### Exercise
Count how many lines of the listing below contain the string "Open", and reply with that number alone.
***** Data excerpts *****
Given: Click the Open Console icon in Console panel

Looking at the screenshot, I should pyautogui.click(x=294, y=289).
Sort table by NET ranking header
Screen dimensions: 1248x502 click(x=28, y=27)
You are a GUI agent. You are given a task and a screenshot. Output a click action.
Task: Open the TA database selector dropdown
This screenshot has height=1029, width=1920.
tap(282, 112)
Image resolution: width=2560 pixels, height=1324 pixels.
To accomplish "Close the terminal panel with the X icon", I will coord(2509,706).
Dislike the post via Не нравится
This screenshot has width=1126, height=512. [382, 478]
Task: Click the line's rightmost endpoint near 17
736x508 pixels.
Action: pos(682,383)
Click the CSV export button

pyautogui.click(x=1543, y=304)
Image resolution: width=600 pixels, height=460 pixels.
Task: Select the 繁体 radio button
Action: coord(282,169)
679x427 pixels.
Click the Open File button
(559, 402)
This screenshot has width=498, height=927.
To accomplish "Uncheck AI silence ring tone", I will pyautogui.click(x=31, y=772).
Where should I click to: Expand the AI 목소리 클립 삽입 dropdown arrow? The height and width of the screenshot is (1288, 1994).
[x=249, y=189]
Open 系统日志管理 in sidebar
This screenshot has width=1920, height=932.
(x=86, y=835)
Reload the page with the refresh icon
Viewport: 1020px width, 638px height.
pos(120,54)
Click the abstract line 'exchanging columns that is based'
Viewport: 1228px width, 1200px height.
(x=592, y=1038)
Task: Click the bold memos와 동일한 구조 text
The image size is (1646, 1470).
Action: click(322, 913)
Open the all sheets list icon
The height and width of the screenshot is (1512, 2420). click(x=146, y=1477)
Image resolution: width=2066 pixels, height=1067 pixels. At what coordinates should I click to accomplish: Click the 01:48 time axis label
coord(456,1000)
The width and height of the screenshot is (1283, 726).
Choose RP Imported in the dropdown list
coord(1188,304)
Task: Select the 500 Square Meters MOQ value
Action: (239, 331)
*****
### Answer for the task
5